AWS Architecture Blog

Field Notes: How FactSet Balances Developer Velocity with Governance using AWS IAM

This post was co-written by FactSet’s Cloud Infrastructure team, Gaurav Jain, Nathan Goodman, Geoff Wang, Daniel Cordes, Sunu Joseph and AWS Solution Architects, Amit Borulkar and Tarik Makota.

At FactSet, their goal for cloud platform on AWS Cloud is to have high developer velocity alongside enterprise governance. They wanted application teams to have a frictionless experience that balances agility, governance, and ease of use. They achieved it using micro-accounts, where each AWS account is allocated for one project and is owned by a single team. By using the AWS account as an isolation boundary, each application team can be granted a broad set of permissions to explore and innovate within their own accounts.

Source Control as source of truth

FactSet’s core design principles for the identity model in micro-accounts is that all configuration must be stored in source control. For them, source control is the source of truth that drives automation through a GitOps workflow. They start with default configuration which they then copy into account specific folder under source control. Each AWS account is provisioned from its account-specific folder in source control. Once an AWS account is provisioned, they can adjust the configuration in source control to grant or deny permissions per account depending on the pace at which a team matures and adopts AWS services.

They help maintain compliance across account, IAM role, and IAM policy configuration, and use automation to detect drift and correct it. This helps them to maintain these roles across thousands of micro-accounts. The benefit of having source control as source of truth allowed them to start every account with a standard default configuration that follows approved best practices, but still allow flexibility for adjustments per account that limits the scope of impact from an AWS Identity and Access Management (IAM) policy change. This is a common paradigm in several areas described later in this blog.

Standard Policies and Roles

Their micro-accounts have a layered authorization model, starting with IAM roles and Service Control Policies (SCP) as the foundation for what is permitted inside of an account. They use IAM roles to delegate access to users, applications, or services. SCPs are policies that they use to manage permissions in their organization. SCPs allow them to have central control over the maximum available permissions for all accounts in our organization. Each micro-account comes with standard IAM roles and SCPs, both for interactive use in addition to for automation (Figure 1).

DATA SECTION
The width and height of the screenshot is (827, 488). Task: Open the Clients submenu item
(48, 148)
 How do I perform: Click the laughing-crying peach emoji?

TASKS TO CARRY OUT
A: Retype the passage from the FactSet IAM post between "Field Notes: How" and "and Tarik Makota.", inclusive.
B: Continue the post on FactSet's AWS IAM approach from where it stops.

RESULTS IN ORDER
A:
Field Notes: How FactSet Balances Developer Velocity with Governance using AWS IAM

This post was co-written by FactSet’s Cloud Infrastructure team, Gaurav Jain, Nathan Goodman, Geoff Wang, Daniel Cordes, Sunu Joseph and AWS Solution Architects, Amit Borulkar and Tarik Makota.

B:
Authorization model for a micro-account

Figure 1 – Authorization model for a micro-account

Service Control Policies

Service Control Policies are an important part of their governance. They provide enterprise-level control by defining guardrails, or setting limits, on any permissions that may be granted within a given micro-account.  Some examples of SCPs for micro-accounts that they use are:

  • Policies to ensure critical infrastructure and logging resources are protected in each micro-account
  • Policies to gate different AWS technologies until they are approved for use within the enterprise
  • Policies to ensure that people are operating in approved AWS Regions (following JSON policy)
{
    "Version": "2012-10-17",
    "Statement": [
        {
            "Sid": "DenyOtherRegions",
            "Effect": "Deny",
            "Action": "*",
            "Resource": "*",
            "Condition": {
                "StringNotEquals": {
                    "aws:RequestedRegion": [
                        "region1",
                        "region2"
                    ]
                },
                "ForAllValues:StringNotLike": {
                    "aws:PrincipalArn": [
                        "arn:aws:iam::*:role/SupportInteractiveRole",
                        "arn:aws:iam::*:role/SupportAutomationRole"
                    ]
                }
            }
        }
    ]
}

The preceding policy is an example Service Control Policy that denies access to all regions except ones in an approved list.

Note – You should carefully consider any global AWS services that need to be exempted from the Example Service Control Policy for your environment. Global services have endpoints in the us-east-1 Region and need to be exempted, visit Example Service Control Policies for more information.

In order to realize the benefit of SCPs while retaining maximum flexibility, they create SCPs from a template, store them in source control, and attach them at the account level per micro-account (Figure 2).

With flexibility, there are few things that need to be controlled:

  • Granting access to the top-level management account for a dedicated member account that runs automation.
  • A member account that automation runs out of needs to have a dedicated role it can assume in the management account since it is the only place SCPs can be managed.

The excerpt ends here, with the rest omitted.